## [Extract to read]
'''

COVID-19 Vaccines Reduce Asymptomatic Cases
Routine screening of employees at St. Jude Children’s Research Hospital show lower rates of asymptomatic SARS-CoV-2 infection among vaccinated workers.
The Pfizer-BioNTech mRNA vaccine prevents asymptomatic SARS-CoV-2 infections as well as severe COVID-19 from the virus, a recent study confirmed.
The research letter, published in JAMA, included 5217 employees at St. Jude Children’s Research Hospital, who were routinely screened for SARS-CoV-2 infection before and after vaccination.
“Asymptomatic infections have been the main driver of rapid dissemination of SARS-CoV-2 infection,” Diego Hijano, MD, MSc, Infectious Diseases Department, St. Jude Children’s Research Hospital, told Contagion. “While we knew that vaccines protected against severe COVID-19 (hospitalization, death) and had some evidence that protected against symptomatic infection, we did not know the effects the vaccine had on asymptomatic infections. The biggest takeaway of our study is that by decreasing the risks of asymptomatic infections, COVID-19 vaccines have great potential to significantly reduce viral spread and make a dent in mitigating this pandemic.”
Since March 2020, the hospital has conducted weekly COVID-19 tests of employees. The study tracked vaccinated and unvaccinated employees from the initiation of vaccination with the BNT162b2 vaccine by Pfizer-BioNTech on Dec. 17 until March 20. It included 3052 (58.5%) employees who received at least 1 vaccine dose, 2776 (53.2%) who received 2 doses and 2165 (41.5%) who were unvaccinated.

'''

## [Instructions for the task]
Reproduce the article on vaccines and asymptomatic COVID-19 cases from "COVID-19 Vaccines Reduce" to "recent study confirmed." word for word.

## [Dataset content]
'''

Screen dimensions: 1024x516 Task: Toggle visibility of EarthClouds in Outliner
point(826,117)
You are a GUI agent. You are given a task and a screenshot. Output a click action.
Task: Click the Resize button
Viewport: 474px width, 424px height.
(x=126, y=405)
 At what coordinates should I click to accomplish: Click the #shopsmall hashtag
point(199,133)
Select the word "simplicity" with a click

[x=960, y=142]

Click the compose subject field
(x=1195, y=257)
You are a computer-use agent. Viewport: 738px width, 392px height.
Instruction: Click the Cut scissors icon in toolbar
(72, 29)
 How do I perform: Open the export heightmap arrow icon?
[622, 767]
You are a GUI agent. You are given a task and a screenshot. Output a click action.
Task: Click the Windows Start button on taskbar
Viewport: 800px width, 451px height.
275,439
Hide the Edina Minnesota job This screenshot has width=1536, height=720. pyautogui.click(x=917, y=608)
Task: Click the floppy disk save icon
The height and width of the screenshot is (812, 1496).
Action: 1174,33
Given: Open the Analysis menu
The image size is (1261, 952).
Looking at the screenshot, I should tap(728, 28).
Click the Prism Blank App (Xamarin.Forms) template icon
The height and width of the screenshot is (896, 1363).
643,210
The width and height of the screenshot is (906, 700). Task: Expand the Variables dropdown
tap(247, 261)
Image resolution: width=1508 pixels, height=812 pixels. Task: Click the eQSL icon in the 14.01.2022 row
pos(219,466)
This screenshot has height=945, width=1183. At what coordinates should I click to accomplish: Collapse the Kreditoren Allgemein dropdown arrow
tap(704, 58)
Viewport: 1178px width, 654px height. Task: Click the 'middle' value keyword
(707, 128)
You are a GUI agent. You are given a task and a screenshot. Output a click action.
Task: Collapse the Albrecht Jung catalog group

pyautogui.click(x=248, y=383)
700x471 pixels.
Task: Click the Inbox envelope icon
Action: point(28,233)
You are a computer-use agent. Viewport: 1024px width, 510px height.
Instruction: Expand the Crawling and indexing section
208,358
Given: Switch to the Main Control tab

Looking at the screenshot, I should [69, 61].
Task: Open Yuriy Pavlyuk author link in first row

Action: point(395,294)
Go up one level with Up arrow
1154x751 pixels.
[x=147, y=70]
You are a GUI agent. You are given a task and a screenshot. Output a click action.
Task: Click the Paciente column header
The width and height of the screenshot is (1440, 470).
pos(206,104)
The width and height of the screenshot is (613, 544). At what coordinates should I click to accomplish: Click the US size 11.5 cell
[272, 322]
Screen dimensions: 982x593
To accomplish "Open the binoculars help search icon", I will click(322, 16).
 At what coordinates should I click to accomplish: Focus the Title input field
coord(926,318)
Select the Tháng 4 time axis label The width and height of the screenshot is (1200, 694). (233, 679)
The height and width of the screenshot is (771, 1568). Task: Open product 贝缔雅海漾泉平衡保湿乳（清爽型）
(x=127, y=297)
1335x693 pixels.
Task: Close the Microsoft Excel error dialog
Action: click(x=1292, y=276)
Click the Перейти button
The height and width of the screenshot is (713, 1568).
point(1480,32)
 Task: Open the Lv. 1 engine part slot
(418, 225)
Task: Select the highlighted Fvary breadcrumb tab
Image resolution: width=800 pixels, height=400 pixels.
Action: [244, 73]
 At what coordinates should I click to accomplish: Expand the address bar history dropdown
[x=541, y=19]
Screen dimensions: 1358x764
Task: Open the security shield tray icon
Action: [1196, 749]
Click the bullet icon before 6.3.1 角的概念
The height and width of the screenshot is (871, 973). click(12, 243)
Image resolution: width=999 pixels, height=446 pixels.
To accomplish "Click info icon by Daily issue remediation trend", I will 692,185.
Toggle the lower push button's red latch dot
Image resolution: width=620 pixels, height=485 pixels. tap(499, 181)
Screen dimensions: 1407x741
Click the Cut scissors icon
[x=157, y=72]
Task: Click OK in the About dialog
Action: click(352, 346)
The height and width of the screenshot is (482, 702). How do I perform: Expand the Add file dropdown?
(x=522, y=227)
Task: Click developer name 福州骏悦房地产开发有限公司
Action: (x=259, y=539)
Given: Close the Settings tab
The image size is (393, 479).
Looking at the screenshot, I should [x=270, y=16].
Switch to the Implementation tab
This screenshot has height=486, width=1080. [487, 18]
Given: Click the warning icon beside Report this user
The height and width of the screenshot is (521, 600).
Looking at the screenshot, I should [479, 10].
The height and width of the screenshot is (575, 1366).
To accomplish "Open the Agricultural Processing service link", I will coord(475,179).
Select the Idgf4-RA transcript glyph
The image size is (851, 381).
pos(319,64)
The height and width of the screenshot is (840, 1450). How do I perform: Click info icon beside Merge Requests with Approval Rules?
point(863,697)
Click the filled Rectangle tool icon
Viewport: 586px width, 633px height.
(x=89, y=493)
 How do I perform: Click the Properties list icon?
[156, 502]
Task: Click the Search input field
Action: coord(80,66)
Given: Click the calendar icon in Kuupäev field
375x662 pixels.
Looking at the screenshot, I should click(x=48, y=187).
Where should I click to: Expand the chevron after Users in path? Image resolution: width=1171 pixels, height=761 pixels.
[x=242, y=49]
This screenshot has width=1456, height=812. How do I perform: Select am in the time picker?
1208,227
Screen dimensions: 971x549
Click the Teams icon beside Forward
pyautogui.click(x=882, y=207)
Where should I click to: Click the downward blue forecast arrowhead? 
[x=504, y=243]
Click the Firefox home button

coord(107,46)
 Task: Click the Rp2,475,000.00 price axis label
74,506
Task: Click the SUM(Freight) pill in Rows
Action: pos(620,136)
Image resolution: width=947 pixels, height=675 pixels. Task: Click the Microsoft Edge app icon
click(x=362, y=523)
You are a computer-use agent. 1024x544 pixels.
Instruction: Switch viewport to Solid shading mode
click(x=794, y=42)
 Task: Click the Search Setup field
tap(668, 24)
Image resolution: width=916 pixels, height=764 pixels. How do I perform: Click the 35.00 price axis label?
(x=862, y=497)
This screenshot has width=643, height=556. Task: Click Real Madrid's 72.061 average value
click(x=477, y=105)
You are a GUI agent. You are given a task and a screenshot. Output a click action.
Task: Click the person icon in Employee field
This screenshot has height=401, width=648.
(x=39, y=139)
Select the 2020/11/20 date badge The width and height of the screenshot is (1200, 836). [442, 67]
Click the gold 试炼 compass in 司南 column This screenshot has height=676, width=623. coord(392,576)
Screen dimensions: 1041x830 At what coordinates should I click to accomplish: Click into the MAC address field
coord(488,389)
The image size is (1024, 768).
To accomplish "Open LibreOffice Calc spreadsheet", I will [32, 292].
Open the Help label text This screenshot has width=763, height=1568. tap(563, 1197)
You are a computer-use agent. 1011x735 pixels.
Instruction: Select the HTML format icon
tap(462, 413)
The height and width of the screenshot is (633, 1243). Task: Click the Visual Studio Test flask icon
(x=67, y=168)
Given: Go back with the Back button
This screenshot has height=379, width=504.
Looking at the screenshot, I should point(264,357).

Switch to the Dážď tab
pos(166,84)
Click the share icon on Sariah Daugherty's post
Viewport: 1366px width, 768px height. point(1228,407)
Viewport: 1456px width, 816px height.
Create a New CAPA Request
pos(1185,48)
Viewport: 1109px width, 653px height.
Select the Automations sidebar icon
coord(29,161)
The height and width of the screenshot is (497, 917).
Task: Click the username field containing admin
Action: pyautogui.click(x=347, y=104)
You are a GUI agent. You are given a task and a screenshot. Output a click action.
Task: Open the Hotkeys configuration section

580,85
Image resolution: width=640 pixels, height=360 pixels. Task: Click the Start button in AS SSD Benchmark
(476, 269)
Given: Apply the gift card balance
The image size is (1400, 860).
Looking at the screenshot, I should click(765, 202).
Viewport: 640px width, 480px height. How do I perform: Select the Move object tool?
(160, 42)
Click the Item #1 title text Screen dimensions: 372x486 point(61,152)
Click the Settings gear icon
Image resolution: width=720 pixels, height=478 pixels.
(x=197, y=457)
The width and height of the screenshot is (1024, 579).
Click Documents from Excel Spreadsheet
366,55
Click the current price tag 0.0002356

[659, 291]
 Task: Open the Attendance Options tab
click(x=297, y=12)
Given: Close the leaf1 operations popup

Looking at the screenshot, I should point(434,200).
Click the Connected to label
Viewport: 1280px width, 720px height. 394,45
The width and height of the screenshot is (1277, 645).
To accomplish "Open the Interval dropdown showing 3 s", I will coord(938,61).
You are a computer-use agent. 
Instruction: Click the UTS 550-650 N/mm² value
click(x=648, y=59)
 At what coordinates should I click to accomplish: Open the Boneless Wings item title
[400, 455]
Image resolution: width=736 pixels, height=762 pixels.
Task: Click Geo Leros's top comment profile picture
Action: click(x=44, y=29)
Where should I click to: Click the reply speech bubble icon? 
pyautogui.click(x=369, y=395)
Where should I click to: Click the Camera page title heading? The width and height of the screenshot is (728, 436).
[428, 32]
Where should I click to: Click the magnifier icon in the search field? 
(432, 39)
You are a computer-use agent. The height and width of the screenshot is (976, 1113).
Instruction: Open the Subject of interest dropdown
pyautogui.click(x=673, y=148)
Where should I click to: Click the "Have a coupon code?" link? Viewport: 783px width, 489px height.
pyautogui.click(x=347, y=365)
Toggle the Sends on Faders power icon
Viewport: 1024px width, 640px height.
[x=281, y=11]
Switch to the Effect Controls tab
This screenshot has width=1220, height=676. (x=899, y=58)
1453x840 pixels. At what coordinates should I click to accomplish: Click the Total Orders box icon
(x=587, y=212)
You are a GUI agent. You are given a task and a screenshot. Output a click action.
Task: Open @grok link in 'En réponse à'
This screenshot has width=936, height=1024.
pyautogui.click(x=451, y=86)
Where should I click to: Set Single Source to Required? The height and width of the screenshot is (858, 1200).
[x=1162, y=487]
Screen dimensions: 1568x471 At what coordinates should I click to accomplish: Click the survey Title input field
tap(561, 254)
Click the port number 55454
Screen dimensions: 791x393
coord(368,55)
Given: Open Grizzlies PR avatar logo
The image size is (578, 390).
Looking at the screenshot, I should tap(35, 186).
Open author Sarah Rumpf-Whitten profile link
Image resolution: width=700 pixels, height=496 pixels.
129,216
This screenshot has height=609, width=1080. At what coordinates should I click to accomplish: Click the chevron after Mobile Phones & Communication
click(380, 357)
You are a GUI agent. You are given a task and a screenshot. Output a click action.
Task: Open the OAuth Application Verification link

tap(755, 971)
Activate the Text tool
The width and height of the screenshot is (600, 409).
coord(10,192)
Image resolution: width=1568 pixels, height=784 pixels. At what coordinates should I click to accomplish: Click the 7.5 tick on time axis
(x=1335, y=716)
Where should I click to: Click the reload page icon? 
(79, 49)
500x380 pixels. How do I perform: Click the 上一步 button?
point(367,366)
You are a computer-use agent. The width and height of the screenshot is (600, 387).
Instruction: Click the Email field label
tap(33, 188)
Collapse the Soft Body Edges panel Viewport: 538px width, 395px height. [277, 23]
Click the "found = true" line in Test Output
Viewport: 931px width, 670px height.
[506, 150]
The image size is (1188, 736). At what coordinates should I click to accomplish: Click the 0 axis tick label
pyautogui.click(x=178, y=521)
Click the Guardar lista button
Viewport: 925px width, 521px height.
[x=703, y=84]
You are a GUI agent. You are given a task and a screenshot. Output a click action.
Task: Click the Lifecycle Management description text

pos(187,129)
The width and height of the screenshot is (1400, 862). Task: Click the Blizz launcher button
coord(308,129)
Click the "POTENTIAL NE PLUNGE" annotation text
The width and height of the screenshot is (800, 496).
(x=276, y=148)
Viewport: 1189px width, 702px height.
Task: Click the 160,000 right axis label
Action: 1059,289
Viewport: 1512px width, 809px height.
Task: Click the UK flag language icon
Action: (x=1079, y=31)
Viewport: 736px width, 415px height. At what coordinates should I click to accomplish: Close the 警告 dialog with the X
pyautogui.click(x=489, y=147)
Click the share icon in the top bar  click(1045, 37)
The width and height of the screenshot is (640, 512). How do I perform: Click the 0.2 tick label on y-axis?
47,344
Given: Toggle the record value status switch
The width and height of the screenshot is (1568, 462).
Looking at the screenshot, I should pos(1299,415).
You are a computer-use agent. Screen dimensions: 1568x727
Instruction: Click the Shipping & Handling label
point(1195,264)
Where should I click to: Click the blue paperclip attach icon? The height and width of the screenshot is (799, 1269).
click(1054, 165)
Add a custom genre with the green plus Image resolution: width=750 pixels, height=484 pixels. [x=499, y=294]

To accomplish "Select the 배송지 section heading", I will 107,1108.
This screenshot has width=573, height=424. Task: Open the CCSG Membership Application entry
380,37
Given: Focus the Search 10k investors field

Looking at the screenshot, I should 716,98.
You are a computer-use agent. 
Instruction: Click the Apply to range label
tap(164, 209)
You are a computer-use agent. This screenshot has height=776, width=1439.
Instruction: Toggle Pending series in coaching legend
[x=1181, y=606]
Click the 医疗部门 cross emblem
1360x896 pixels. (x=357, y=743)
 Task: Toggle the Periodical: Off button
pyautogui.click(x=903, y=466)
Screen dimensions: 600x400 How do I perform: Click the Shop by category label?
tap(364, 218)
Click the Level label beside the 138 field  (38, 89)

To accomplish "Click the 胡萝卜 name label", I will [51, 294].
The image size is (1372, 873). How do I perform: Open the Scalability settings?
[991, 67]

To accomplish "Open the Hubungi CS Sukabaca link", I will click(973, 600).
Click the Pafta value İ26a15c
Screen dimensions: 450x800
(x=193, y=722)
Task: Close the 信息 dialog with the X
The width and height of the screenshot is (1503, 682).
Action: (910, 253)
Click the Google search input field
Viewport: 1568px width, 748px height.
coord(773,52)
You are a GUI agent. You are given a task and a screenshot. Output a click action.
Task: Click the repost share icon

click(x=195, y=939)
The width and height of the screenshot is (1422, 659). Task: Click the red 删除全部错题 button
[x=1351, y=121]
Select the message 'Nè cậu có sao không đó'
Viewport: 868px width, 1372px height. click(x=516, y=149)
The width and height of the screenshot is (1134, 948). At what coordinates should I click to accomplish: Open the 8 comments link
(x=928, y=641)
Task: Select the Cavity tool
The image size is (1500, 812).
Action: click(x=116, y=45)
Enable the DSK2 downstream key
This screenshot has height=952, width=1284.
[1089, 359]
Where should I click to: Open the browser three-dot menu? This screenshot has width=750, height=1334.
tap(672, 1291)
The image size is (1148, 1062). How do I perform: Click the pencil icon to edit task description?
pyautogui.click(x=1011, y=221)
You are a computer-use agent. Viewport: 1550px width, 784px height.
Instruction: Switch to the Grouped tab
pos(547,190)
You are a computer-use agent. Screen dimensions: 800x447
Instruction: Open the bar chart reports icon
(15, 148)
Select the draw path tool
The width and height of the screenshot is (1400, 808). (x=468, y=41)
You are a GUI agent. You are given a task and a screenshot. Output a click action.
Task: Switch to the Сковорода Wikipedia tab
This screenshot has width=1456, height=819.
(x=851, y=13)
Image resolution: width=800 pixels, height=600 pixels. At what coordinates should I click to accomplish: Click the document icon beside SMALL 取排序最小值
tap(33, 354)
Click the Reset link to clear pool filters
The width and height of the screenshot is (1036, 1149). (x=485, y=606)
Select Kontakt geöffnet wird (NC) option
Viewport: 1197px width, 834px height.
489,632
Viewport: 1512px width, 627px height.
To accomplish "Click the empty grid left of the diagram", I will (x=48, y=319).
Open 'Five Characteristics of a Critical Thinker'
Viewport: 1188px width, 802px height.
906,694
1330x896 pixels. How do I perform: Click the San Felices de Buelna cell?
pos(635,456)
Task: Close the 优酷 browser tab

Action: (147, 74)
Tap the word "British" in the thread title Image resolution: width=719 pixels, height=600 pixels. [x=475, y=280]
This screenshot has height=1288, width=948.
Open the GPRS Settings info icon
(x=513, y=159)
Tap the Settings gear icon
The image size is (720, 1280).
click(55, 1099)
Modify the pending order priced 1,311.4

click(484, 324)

'''

## [Finished task]
COVID-19 Vaccines Reduce Asymptomatic Cases
Routine screening of employees at St. Jude Children’s Research Hospital show lower rates of asymptomatic SARS-CoV-2 infection among vaccinated workers.
The Pfizer-BioNTech mRNA vaccine prevents asymptomatic SARS-CoV-2 infections as well as severe COVID-19 from the virus, a recent study confirmed.